- Selected text -
──────
Translate

Tuesday 24 September 2019

The Tamil Hermeneutics and Metaphysics - Part 19

The Thinking Dimension called Disconstruction In Religion.




person holding light bulb


I want to bring in the thinking dimension into religion along with faith, the practice of penances etc. I sincerely believe that this is the best way to combat religious fanaticism that exists in all religions in some form or other. In fact I want to bring religious dimensions of human experience itself as part of Depth Psychology especially Agamic Psychology, the roots of which are very ancient. 


In fact it goes back to the Sumerian times where we find yoga as part of temple culture and almost every major cultural development was guided by transductive perceptions. There it appears that many people had their third eye open and basically lived by the disclosures of BEING through opening up their third eye. There were the en-kum-ine, those who sat silently in a special chamber but within the temple. This we learn from the Kes temple Hymns of Enhudu Anna. The account of the Deluge, the documents related to temple building, war campaigns against the intruders and so forth mention that they were all guided by transductive perceptions, a capacity we all have but due to historical factors and lack of cultivation we do not enjoy it as much as the ancients did. The organization of religious life for cultivating these inherent capacities and enjoying transductive perceptions and through that experience BEING directly in various archetypal encounters such as those of the Nayanmars and Azwars is the life that constitutes to me, the authentic life and towards which the whole world is moving. I believe ultimately we do not need any intermediaries in any form.
──────
- Collected material -

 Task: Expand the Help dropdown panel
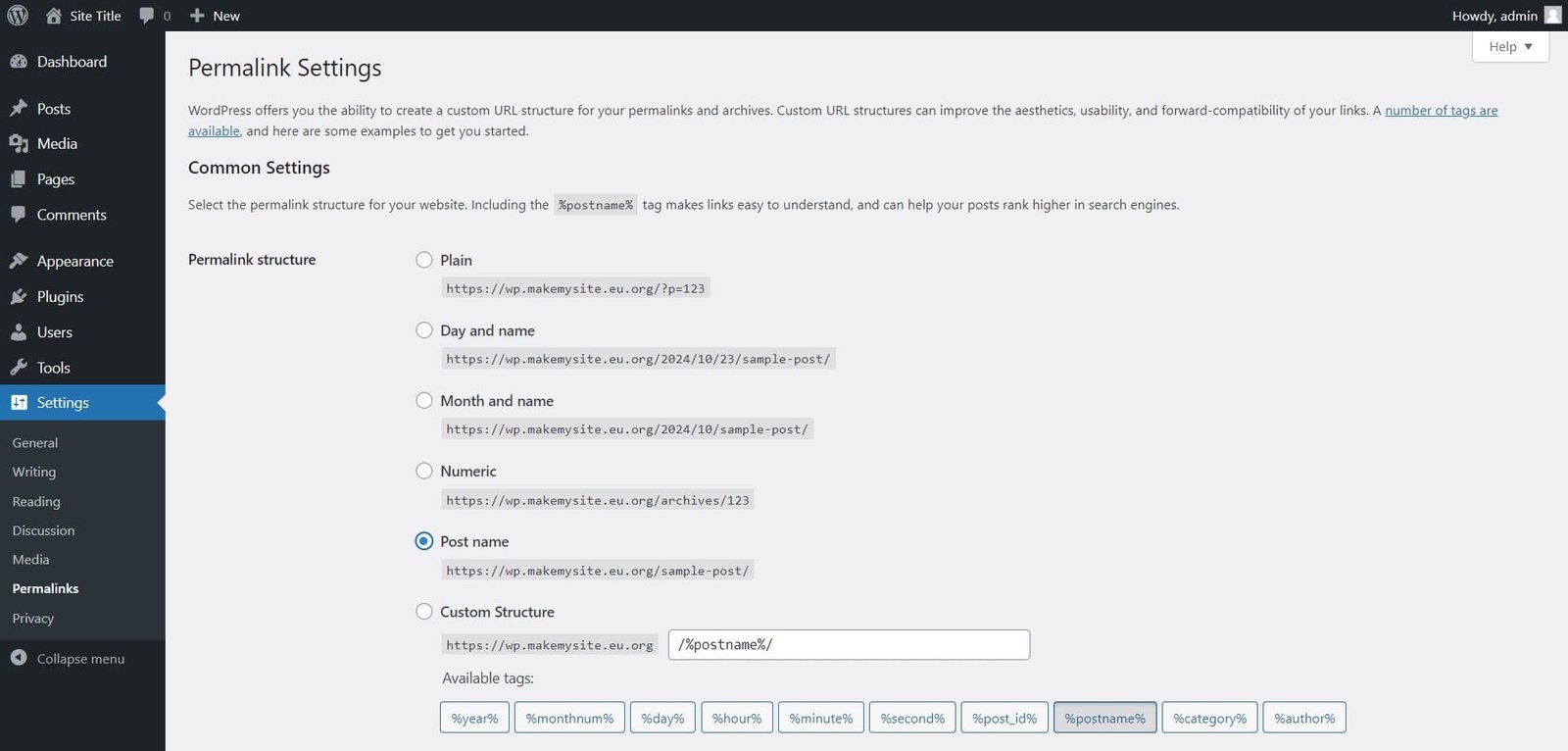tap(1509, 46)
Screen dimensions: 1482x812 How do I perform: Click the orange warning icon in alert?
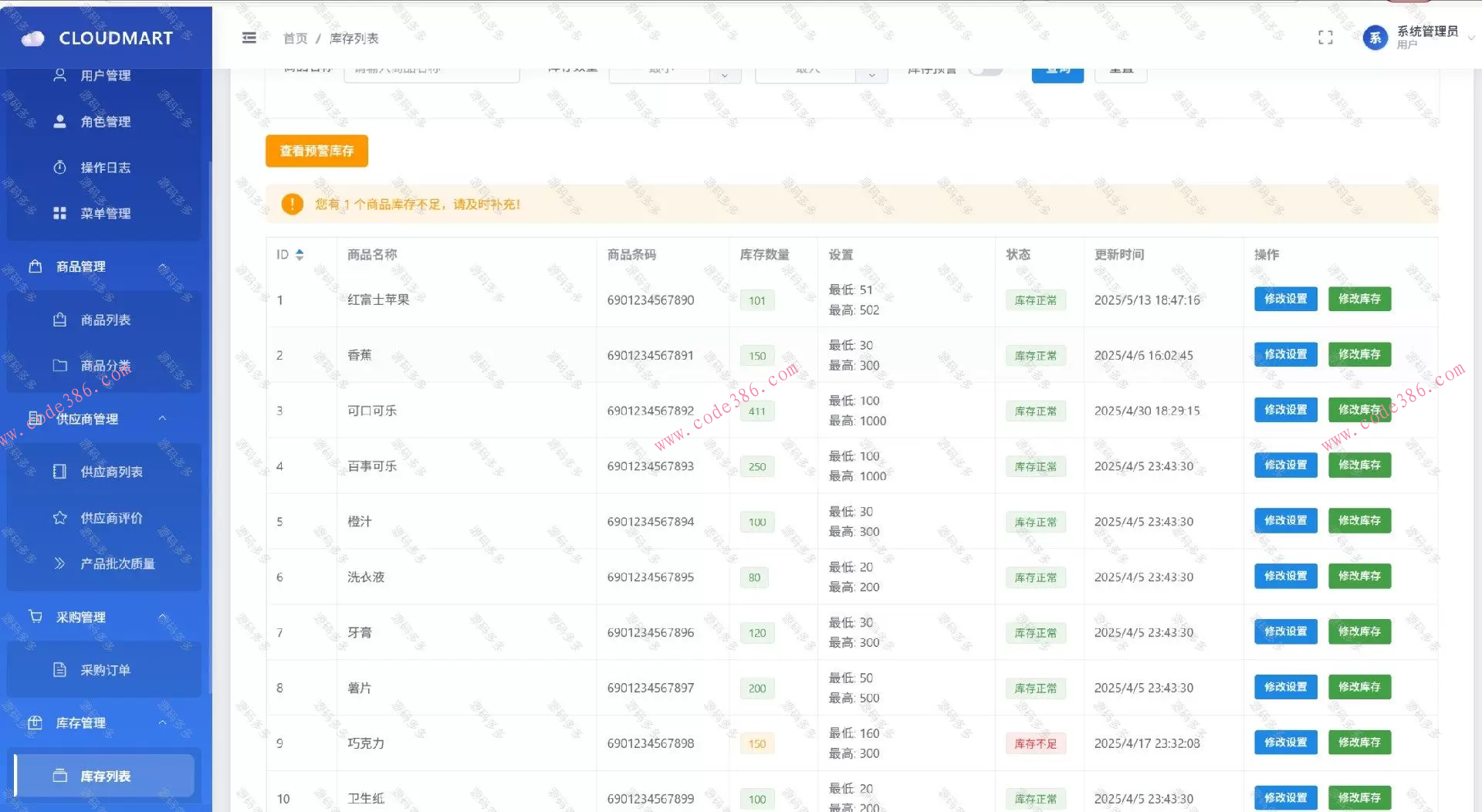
──────
- Task details -
From the passage on Tamil hermeneutics and metaphysics, reproduce verbatim the portion between "The Thinking Dimension called" and "are very ancient.", inclusive.

- Output of the exercise -
The Thinking Dimension called Disconstruction In Religion.




person holding light bulb


I want to bring in the thinking dimension into religion along with faith, the practice of penances etc. I sincerely believe that this is the best way to combat religious fanaticism that exists in all religions in some form or other. In fact I want to bring religious dimensions of human experience itself as part of Depth Psychology especially Agamic Psychology, the roots of which are very ancient.